Collected data

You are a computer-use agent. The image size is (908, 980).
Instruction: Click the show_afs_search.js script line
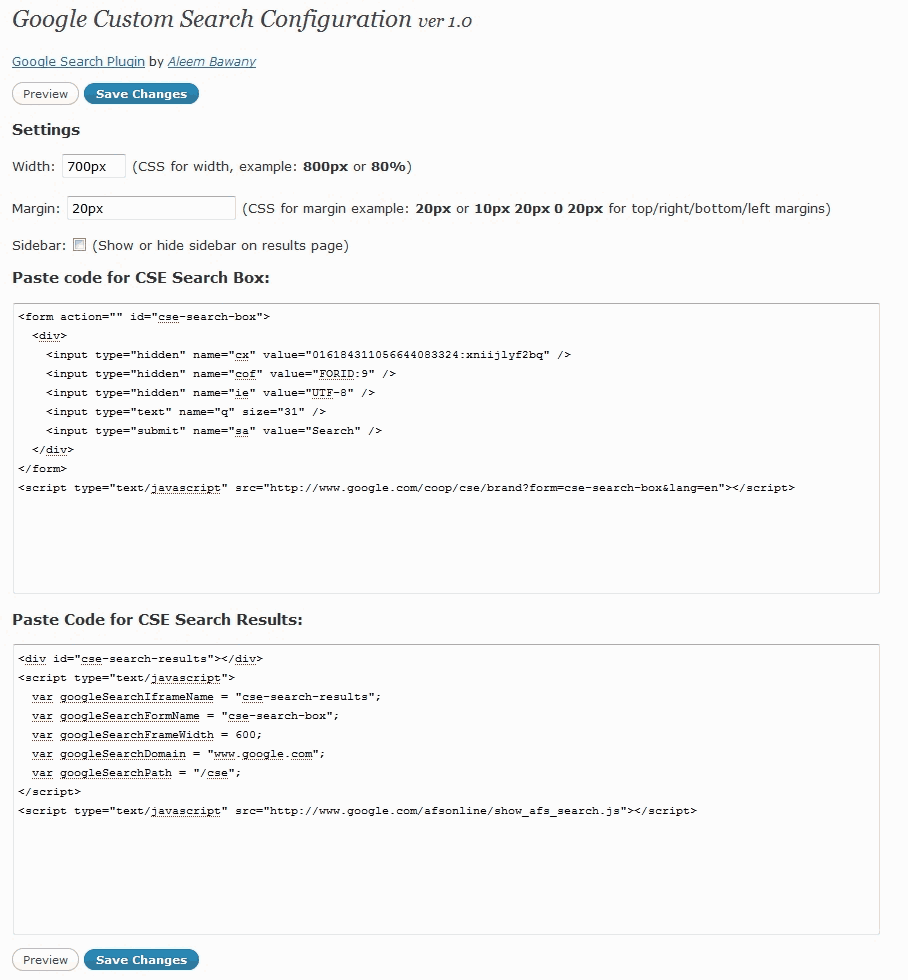pos(357,811)
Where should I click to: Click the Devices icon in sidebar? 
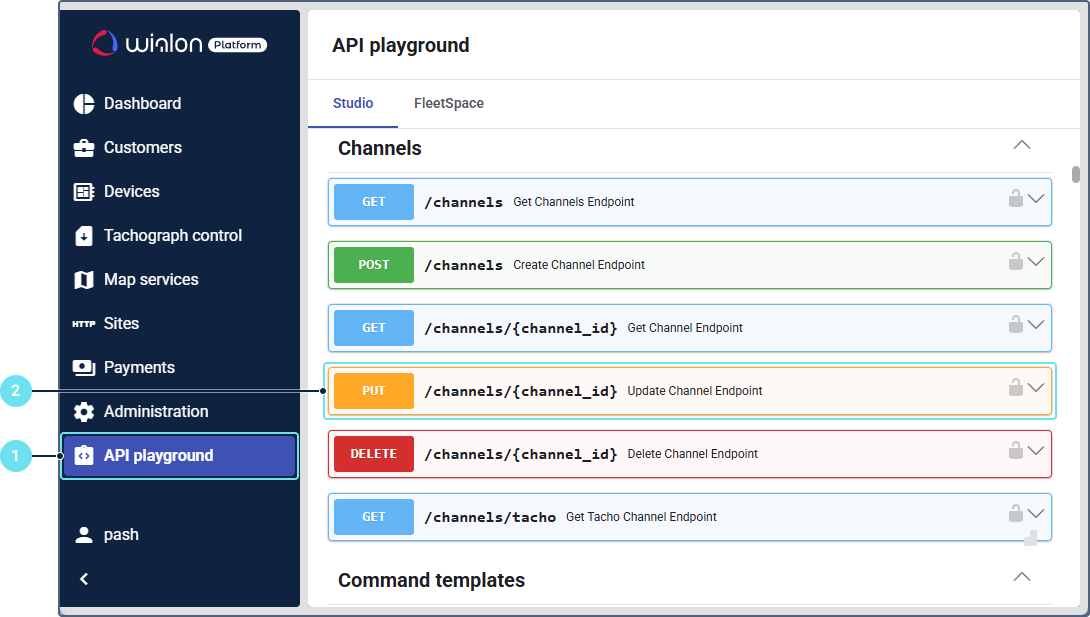click(x=84, y=192)
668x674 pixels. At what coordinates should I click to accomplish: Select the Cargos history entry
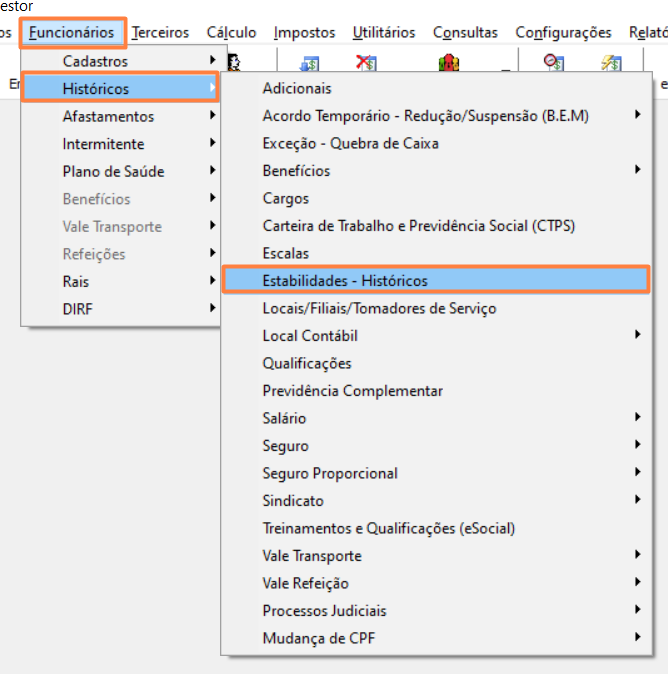[286, 199]

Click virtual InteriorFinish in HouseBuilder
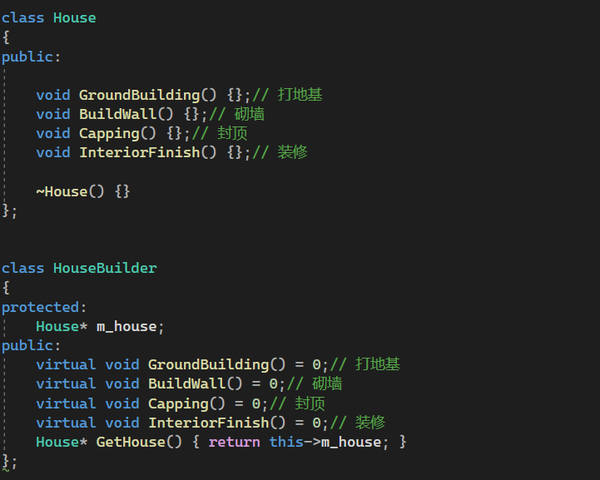[x=209, y=423]
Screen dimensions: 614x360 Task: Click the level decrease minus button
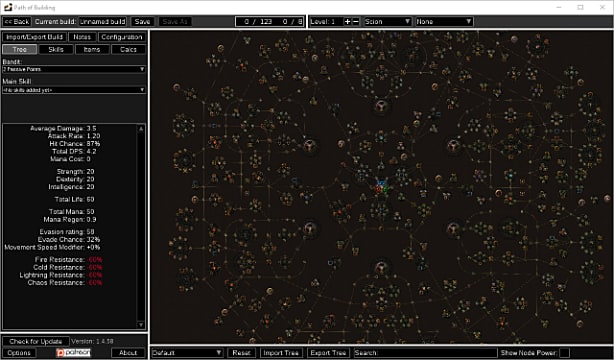[356, 22]
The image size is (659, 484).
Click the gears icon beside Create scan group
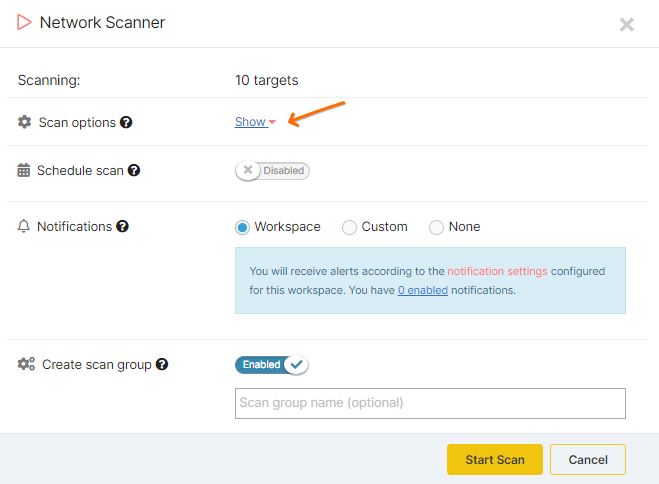coord(26,364)
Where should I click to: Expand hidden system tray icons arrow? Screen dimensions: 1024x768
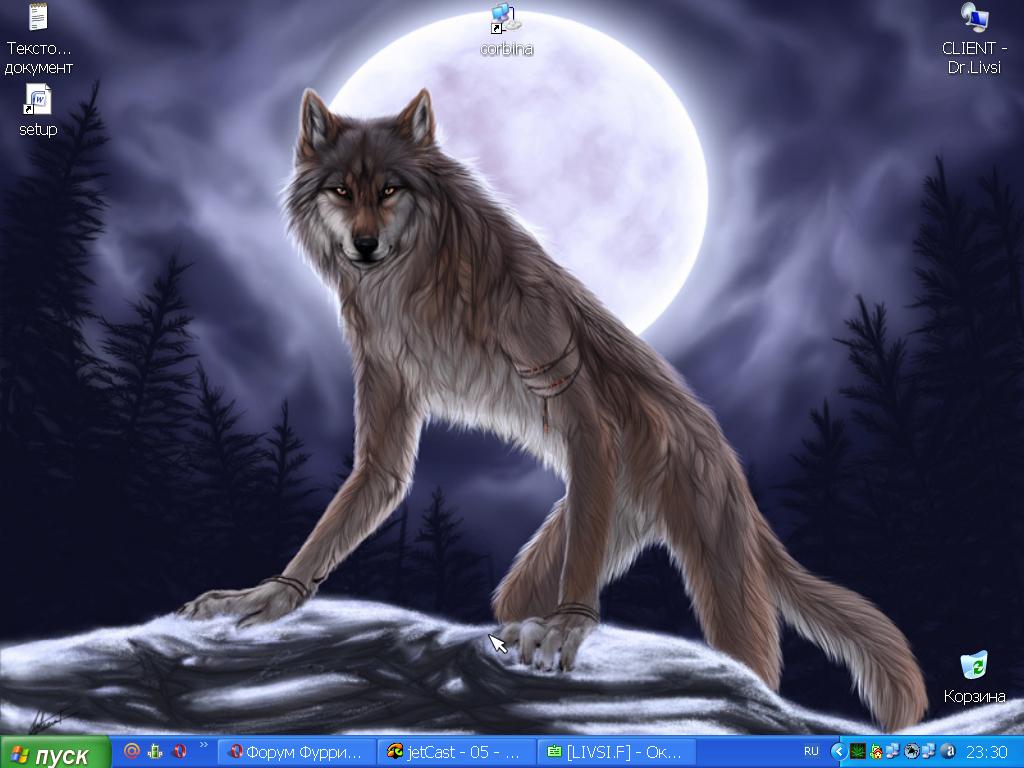click(x=839, y=751)
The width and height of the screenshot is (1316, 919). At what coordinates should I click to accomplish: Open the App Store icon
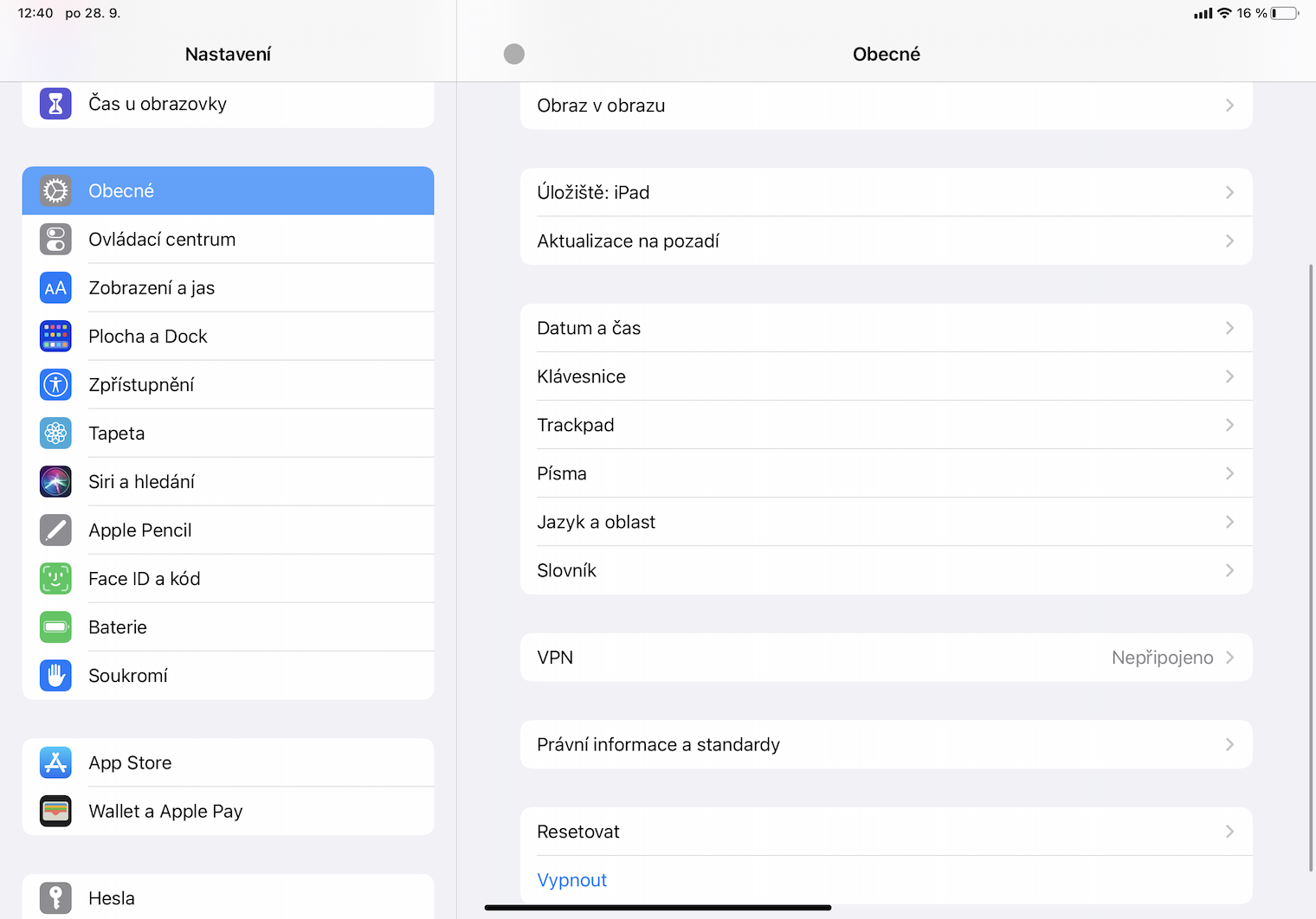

TASK:
Copy exactly, leaving out pictures, the lines from the line containing "668x674 pixels. At" through the last line of the records.

EXERCISE SOLUTION:
668x674 pixels. At what coordinates should I click to accomplish: Select the Cargos history entry
[286, 199]

Click virtual InteriorFinish in HouseBuilder
[x=209, y=423]
Screen dimensions: 614x360 Task: Click the level decrease minus button
[356, 22]
The image size is (659, 484).
Click the gears icon beside Create scan group
coord(26,364)
Where should I click to: Expand hidden system tray icons arrow? Screen dimensions: 1024x768
click(x=839, y=751)
The width and height of the screenshot is (1316, 919). At what coordinates should I click to accomplish: Open the App Store icon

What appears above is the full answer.